● **Task statement**
The data beneath this task is to be duplicated exactly, in its entirety.

Stored dataset items:
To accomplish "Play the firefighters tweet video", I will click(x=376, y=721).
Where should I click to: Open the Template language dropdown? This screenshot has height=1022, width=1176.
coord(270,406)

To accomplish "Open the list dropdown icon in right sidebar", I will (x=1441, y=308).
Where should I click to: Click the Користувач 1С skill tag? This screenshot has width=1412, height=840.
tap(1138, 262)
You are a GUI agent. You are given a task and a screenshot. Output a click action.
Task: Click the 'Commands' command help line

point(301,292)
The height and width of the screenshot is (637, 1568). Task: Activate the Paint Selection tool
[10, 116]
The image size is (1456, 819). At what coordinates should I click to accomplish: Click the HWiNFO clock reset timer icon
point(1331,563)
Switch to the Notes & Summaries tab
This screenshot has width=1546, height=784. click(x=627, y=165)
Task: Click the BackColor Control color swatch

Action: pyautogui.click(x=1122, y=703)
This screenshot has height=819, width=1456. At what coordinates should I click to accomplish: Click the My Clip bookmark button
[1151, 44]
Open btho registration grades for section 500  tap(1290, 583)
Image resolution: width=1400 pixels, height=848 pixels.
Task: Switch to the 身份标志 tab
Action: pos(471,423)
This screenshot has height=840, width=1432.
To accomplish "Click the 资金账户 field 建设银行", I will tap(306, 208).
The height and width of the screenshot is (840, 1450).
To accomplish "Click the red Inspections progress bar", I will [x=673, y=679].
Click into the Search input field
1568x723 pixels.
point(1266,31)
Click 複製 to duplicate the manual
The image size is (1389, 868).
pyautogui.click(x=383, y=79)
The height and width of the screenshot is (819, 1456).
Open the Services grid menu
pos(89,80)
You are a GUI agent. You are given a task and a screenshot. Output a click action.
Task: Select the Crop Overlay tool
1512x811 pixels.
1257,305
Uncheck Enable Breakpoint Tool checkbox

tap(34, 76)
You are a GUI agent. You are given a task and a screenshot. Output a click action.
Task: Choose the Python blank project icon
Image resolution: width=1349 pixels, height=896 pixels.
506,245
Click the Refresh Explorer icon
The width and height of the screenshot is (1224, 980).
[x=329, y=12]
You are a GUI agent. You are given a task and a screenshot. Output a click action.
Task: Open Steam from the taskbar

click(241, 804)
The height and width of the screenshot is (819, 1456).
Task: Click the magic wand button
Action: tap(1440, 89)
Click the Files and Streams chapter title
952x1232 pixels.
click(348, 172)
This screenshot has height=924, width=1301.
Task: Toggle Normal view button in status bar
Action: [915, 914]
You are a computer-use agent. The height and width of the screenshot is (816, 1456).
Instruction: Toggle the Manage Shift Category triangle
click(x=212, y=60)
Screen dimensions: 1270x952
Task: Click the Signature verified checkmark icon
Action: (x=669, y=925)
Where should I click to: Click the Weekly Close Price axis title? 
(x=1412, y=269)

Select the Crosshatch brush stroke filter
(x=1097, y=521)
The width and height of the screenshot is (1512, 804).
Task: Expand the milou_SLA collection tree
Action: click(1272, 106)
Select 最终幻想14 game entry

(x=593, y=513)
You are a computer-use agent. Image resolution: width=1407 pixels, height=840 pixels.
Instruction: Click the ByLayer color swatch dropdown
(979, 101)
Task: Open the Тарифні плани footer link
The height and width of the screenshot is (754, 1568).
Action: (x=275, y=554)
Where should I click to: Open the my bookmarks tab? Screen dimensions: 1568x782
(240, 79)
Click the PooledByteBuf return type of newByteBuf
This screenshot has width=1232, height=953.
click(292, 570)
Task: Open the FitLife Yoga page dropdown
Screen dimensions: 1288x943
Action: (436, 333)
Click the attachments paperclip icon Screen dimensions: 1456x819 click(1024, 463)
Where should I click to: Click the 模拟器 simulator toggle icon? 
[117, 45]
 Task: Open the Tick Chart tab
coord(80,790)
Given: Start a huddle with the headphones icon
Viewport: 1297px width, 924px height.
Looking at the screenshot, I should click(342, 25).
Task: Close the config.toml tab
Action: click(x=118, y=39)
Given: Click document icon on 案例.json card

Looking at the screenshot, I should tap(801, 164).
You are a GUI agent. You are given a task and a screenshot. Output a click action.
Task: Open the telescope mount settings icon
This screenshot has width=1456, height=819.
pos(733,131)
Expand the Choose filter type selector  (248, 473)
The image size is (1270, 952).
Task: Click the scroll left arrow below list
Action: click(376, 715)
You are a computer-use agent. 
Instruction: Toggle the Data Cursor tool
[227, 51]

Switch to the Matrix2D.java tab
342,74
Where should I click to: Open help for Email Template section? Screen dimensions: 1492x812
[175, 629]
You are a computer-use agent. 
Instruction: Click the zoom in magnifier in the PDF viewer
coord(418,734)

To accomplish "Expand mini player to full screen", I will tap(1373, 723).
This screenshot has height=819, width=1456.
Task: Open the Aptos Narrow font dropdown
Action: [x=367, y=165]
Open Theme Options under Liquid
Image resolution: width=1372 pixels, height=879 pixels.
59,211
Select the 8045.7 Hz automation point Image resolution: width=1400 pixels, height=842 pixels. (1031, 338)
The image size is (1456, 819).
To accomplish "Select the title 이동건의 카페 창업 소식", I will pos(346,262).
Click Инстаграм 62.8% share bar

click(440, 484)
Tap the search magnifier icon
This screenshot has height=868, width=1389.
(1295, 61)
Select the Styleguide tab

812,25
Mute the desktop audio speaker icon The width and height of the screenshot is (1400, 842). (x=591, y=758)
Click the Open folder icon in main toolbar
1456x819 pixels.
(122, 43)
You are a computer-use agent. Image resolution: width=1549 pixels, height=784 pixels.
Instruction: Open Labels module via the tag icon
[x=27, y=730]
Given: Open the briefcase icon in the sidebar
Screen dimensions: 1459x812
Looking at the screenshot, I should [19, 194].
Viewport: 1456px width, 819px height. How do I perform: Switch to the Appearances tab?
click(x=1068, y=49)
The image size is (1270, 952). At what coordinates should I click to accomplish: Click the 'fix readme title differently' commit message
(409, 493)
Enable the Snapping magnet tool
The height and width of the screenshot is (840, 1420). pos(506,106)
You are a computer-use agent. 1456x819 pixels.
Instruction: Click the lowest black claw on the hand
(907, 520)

● **Solution**
To accomplish "Play the firefighters tweet video", I will click(x=376, y=721).
Where should I click to: Open the Template language dropdown? This screenshot has height=1022, width=1176.
coord(270,406)

To accomplish "Open the list dropdown icon in right sidebar", I will (x=1441, y=308).
Where should I click to: Click the Користувач 1С skill tag? This screenshot has width=1412, height=840.
tap(1138, 262)
You are a GUI agent. You are given a task and a screenshot. Output a click action.
Task: Click the 'Commands' command help line

point(301,292)
The height and width of the screenshot is (637, 1568). Task: Activate the Paint Selection tool
[10, 116]
The image size is (1456, 819). At what coordinates should I click to accomplish: Click the HWiNFO clock reset timer icon
point(1331,563)
Switch to the Notes & Summaries tab
This screenshot has width=1546, height=784. click(x=627, y=165)
Task: Click the BackColor Control color swatch

Action: pyautogui.click(x=1122, y=703)
This screenshot has height=819, width=1456. At what coordinates should I click to accomplish: Click the My Clip bookmark button
[1151, 44]
Open btho registration grades for section 500  tap(1290, 583)
Image resolution: width=1400 pixels, height=848 pixels.
Task: Switch to the 身份标志 tab
Action: pos(471,423)
This screenshot has height=840, width=1432.
To accomplish "Click the 资金账户 field 建设银行", I will tap(306, 208).
The height and width of the screenshot is (840, 1450).
To accomplish "Click the red Inspections progress bar", I will [x=673, y=679].
Click into the Search input field
1568x723 pixels.
point(1266,31)
Click 複製 to duplicate the manual
The image size is (1389, 868).
pyautogui.click(x=383, y=79)
The height and width of the screenshot is (819, 1456).
Open the Services grid menu
pos(89,80)
You are a GUI agent. You are given a task and a screenshot. Output a click action.
Task: Select the Crop Overlay tool
1512x811 pixels.
1257,305
Uncheck Enable Breakpoint Tool checkbox

tap(34, 76)
You are a GUI agent. You are given a task and a screenshot. Output a click action.
Task: Choose the Python blank project icon
Image resolution: width=1349 pixels, height=896 pixels.
506,245
Click the Refresh Explorer icon
The width and height of the screenshot is (1224, 980).
[x=329, y=12]
You are a GUI agent. You are given a task and a screenshot. Output a click action.
Task: Open Steam from the taskbar

click(241, 804)
The height and width of the screenshot is (819, 1456).
Task: Click the magic wand button
Action: tap(1440, 89)
Click the Files and Streams chapter title
952x1232 pixels.
click(348, 172)
This screenshot has height=924, width=1301.
Task: Toggle Normal view button in status bar
Action: [915, 914]
You are a computer-use agent. The height and width of the screenshot is (816, 1456).
Instruction: Toggle the Manage Shift Category triangle
click(x=212, y=60)
Screen dimensions: 1270x952
Task: Click the Signature verified checkmark icon
Action: (x=669, y=925)
Where should I click to: Click the Weekly Close Price axis title? 
(x=1412, y=269)

Select the Crosshatch brush stroke filter
(x=1097, y=521)
The width and height of the screenshot is (1512, 804).
Task: Expand the milou_SLA collection tree
Action: click(1272, 106)
Select 最终幻想14 game entry

(x=593, y=513)
You are a computer-use agent. Image resolution: width=1407 pixels, height=840 pixels.
Instruction: Click the ByLayer color swatch dropdown
(979, 101)
Task: Open the Тарифні плани footer link
The height and width of the screenshot is (754, 1568).
Action: (x=275, y=554)
Where should I click to: Open the my bookmarks tab? Screen dimensions: 1568x782
(240, 79)
Click the PooledByteBuf return type of newByteBuf
This screenshot has width=1232, height=953.
click(292, 570)
Task: Open the FitLife Yoga page dropdown
Screen dimensions: 1288x943
Action: (436, 333)
Click the attachments paperclip icon Screen dimensions: 1456x819 click(1024, 463)
Where should I click to: Click the 模拟器 simulator toggle icon? 
[117, 45]
 Task: Open the Tick Chart tab
coord(80,790)
Given: Start a huddle with the headphones icon
Viewport: 1297px width, 924px height.
Looking at the screenshot, I should click(342, 25).
Task: Close the config.toml tab
Action: click(x=118, y=39)
Given: Click document icon on 案例.json card

Looking at the screenshot, I should tap(801, 164).
You are a GUI agent. You are given a task and a screenshot. Output a click action.
Task: Open the telescope mount settings icon
This screenshot has width=1456, height=819.
pos(733,131)
Expand the Choose filter type selector  (248, 473)
The image size is (1270, 952).
Task: Click the scroll left arrow below list
Action: click(376, 715)
You are a computer-use agent. 
Instruction: Toggle the Data Cursor tool
[227, 51]

Switch to the Matrix2D.java tab
342,74
Where should I click to: Open help for Email Template section? Screen dimensions: 1492x812
[175, 629]
You are a computer-use agent. 
Instruction: Click the zoom in magnifier in the PDF viewer
coord(418,734)

To accomplish "Expand mini player to full screen", I will tap(1373, 723).
This screenshot has height=819, width=1456.
Task: Open the Aptos Narrow font dropdown
Action: [x=367, y=165]
Open Theme Options under Liquid
Image resolution: width=1372 pixels, height=879 pixels.
59,211
Select the 8045.7 Hz automation point Image resolution: width=1400 pixels, height=842 pixels. (1031, 338)
The image size is (1456, 819).
To accomplish "Select the title 이동건의 카페 창업 소식", I will pos(346,262).
Click Инстаграм 62.8% share bar

click(440, 484)
Tap the search magnifier icon
This screenshot has height=868, width=1389.
(1295, 61)
Select the Styleguide tab

812,25
Mute the desktop audio speaker icon The width and height of the screenshot is (1400, 842). (x=591, y=758)
Click the Open folder icon in main toolbar
1456x819 pixels.
(122, 43)
You are a computer-use agent. Image resolution: width=1549 pixels, height=784 pixels.
Instruction: Open Labels module via the tag icon
[x=27, y=730]
Given: Open the briefcase icon in the sidebar
Screen dimensions: 1459x812
Looking at the screenshot, I should [19, 194].
Viewport: 1456px width, 819px height. How do I perform: Switch to the Appearances tab?
click(x=1068, y=49)
The image size is (1270, 952). At what coordinates should I click to accomplish: Click the 'fix readme title differently' commit message
(409, 493)
Enable the Snapping magnet tool
The height and width of the screenshot is (840, 1420). pos(506,106)
You are a computer-use agent. 1456x819 pixels.
Instruction: Click the lowest black claw on the hand
(907, 520)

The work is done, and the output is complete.